▶ **Document text**:
*-*-*

School’s back, and the pandemic has set some students behind. That creates a hazard that your high-schooler will soon ask for help with the quadratic formula. Don’t panic. Respond in a way that shows that you know that’s algebra, not a car engine additive. Then, riff about the importance of learning to seek knowledge independently, while pulling out your credit card and subscribing to an online tutor. For about $20 a month, you can avoid having to admit you remember everything about high school and college except the course material.
A more difficult call is whether to make a stock investment in education technology, or ed tech. Industry spending has surged, as have stock listings and share prices. Soon, investors will learn whether that’s a pandemic pop or the start of a longer shift toward hybrid learning—part during class hours, and part available anytime online. Companies that stand to profit include ones that went public years ago, like Chegg (CHGG) and 2U (TWOU), and ones that have done so recently amid a surge in industry spending, like Duolingo (DUOL) and PowerSchool Holdings (PWSC). And there are private players like Udemy that investors are watching for news of a stock offering.
Chegg traces its roots to an Iowa State University message-board service for things like finding scholarships and internships. The name, a portmanteau of chicken and egg, as in which came first, is a nod to recent graduates who feel they need experience to get a job, and need a job to get experience. The company changed its focus to textbook rentals back around the time that Netflix went into streaming. But today, it makes most of its money from schoolwork help, including an app that can snap a photo of a handwritten math problem and produce step-by-step instructions for solving it.
“Other than the cost of education, the No. 1 reason people drop out is they get stuck and there’s nobody to help them get unstuck,” says CEO Dan Rosensweig. “We do that.”
Chegg gets new customers through Google searches that bring students to one of the 67 million questions it has answered in its database. Word-of-mouth brings them in, too. Revenue growth in the company’s services division jumped from 31% in 2019, before the pandemic, to 57% last year. One reason is that when college students were sent home, they lost their on-campus support, says Jeff Silber, who covers ed tech for BMO Capital Markets. Some students also lost creatively acquired account access.
“You had a fraternity that may have just gotten one license or one subscription and shared it with all the frat brothers,” Silber says. “That was a lot harder to do when everybody was more dispersed.”
Extra security measures have reduced password sharing. If Chegg’s growth is fizzling, it certainly wasn’t apparent last quarter, when kids were back in classrooms and services revenue rose 38%—faster than the prepandemic rate. “I think people miscategorize Chegg as a pandemic stock,” the CEO says. “What we do isn’t dependent on where you are physically. What we do depends on whether or not you need help.”
Some 16 out of 18 analysts who cover Chegg stock recommend buying it, but the price has more than doubled since the end of 2019, resulting in a market value of $12 billion, which will take some growing into. The company is seen generating close to $200 million in free cash this year, rising to $300 million over the next two years. BMO’s Silber calls Chegg a winner but downgraded it in May of last year, at about $64, on valuation. “I was right for about a week,” he says. The stock ended the year at $90. This year, it’s down a few dollars.

*-*-*

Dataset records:

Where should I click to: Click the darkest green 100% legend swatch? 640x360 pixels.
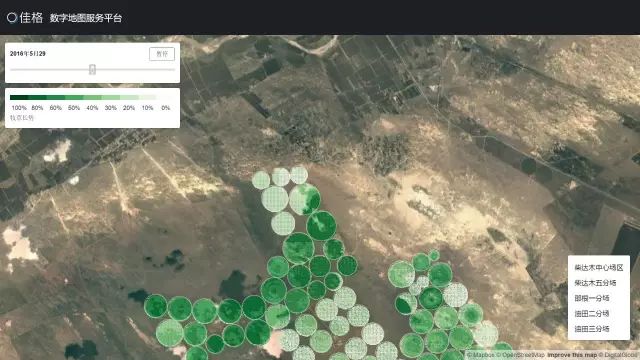19,98
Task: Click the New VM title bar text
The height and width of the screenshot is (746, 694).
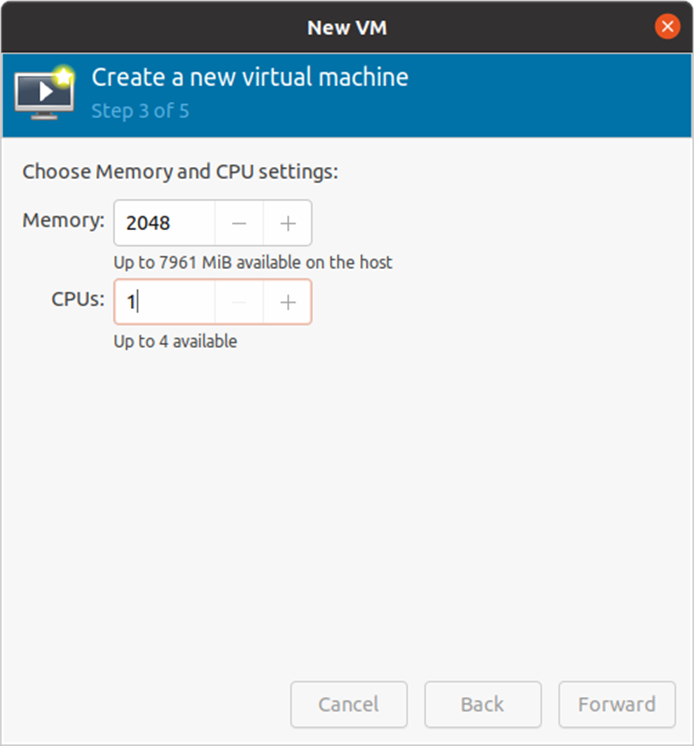Action: [x=346, y=27]
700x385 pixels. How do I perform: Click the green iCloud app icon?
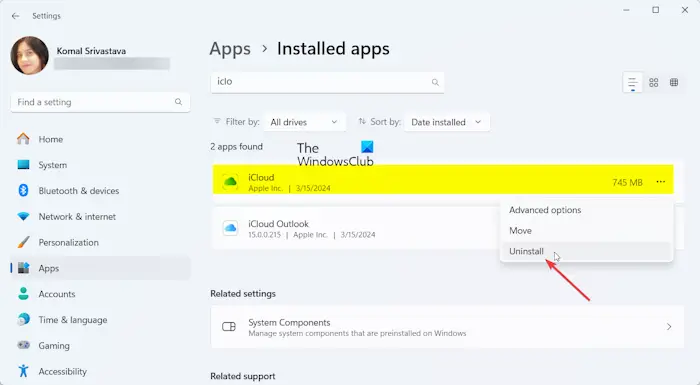coord(230,182)
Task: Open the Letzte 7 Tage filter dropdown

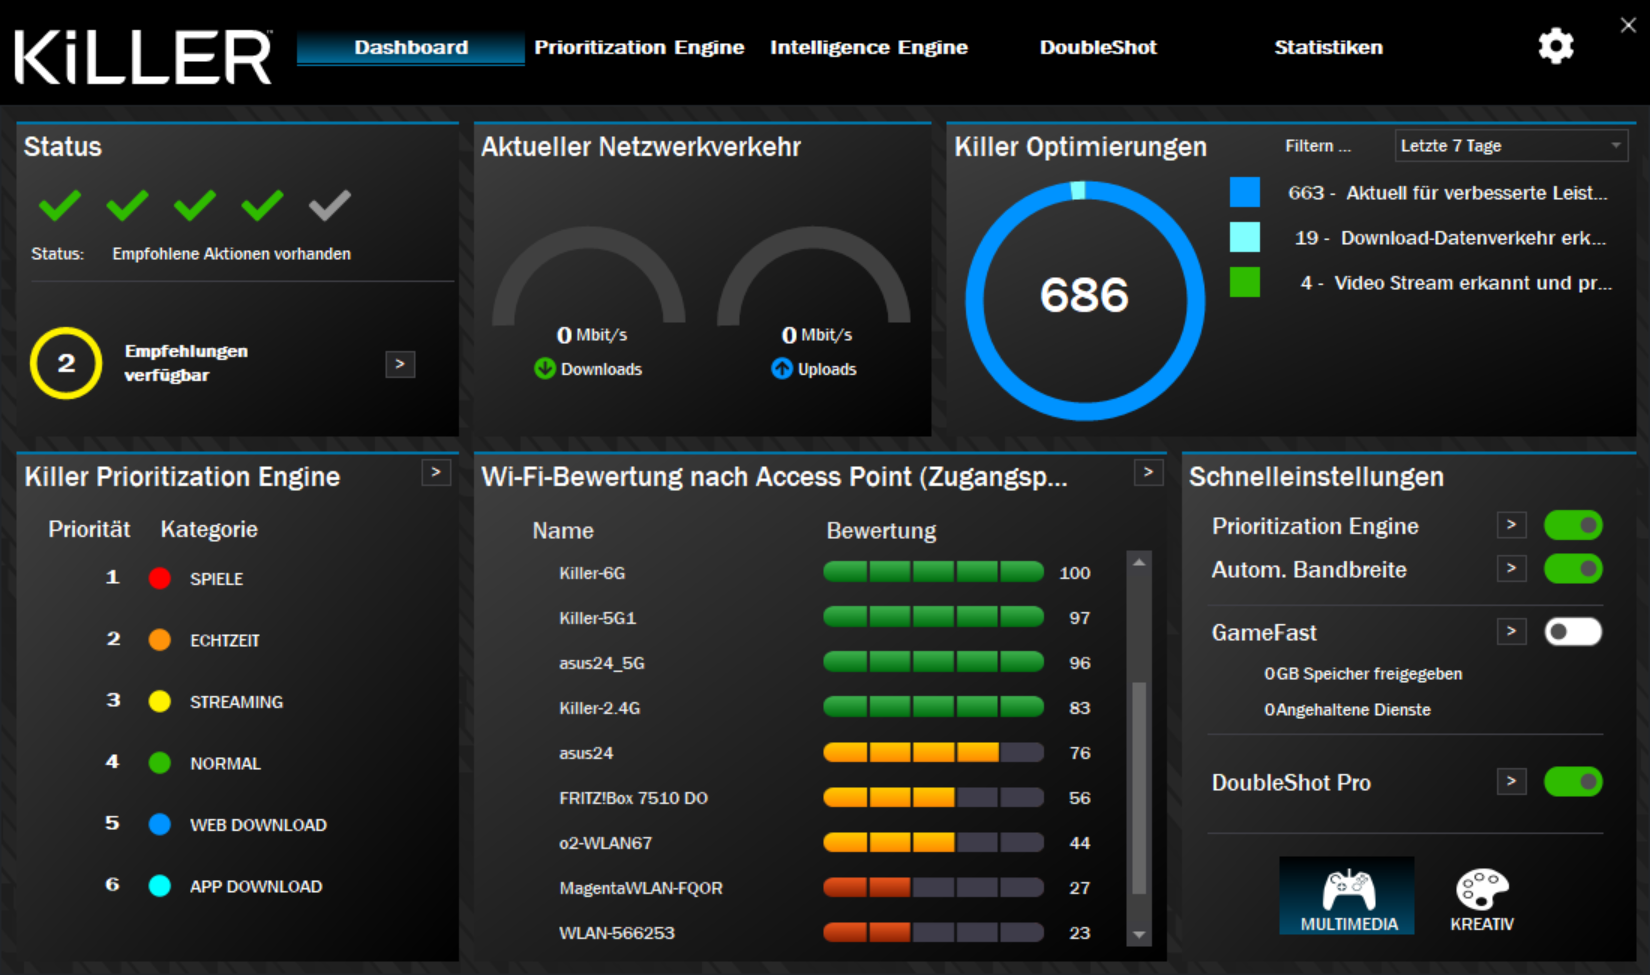Action: tap(1511, 146)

*-*-*

▶ **Work order 1**:
According to the ed tech article, what two words form the portmanteau behind Chegg's name?
▶ **Work order 2**:
Continue the ed tech article from its final sentence.

▶ **Expected answer 1**:
Chicken and egg.

▶ **Expected answer 2**:
One of Silber’s top stock picks is 2U, which partners with more than 80 universities, including Harvard, Yale, and Stanford, to put course materials online, especially for short courses or what are called boot camps, which focus on specific, marketable skills. “After two to three months, you can probably get a job that you wouldn’t have been able to get beforehand,” he says. The company is valued at $2.8 billion, is expected to grow revenue by 22% this year, and doesn’t yet generate consistently positive free cash.
Another pick is Stride (LRN), which changed its name from K12 last year and operates public schools online. It’s valued at $1.4 billion, with little sales growth expected over the next two years, and free cash pegged at about $150 million a year. Silber says the company’s push into short courses for job skills could give growth a lift.
Rosensweig became CEO at Chegg after running the videogame series Guitar Hero. He says he lacks game skills but became a hero with his teenage girls when he signed Taylor Swift, Eminem, and Jay-Z for the game. Walmart asked him to tell the latter two to clean up their lyrics.
“If I have to get shelf space from you by trying to do something your corporate office wants that has nothing to do with what your consumer wants, I can’t be successful,” he says. He sold through Amazon.com (AMZN) instead, and once at Chegg, that episode influenced his decision to deal directly with students, not institutions.
Rosensweig has a long list of complaints about college. Half of high school students don’t go, and of the half that do, 43% don’t get a degree, he says. And of those who get degrees, many take six years and graduate with low salaries and high debt. So what would he change? Professors should teach more and research less, he says. He favors more hybrid learning, as you might imagine, and faster learning, with more focus on skills, and maybe some consolidation. “The state of California—why do we have 115 community colleges that are all trying to teach the same subjects online?” he asks. “Why not just have one that takes the best of all of them?”
As for the debate over free college, Rosensweig says nothing is free. “I’m a big believer that corporations should pay,” he says. “We’re the beneficiary of your education.”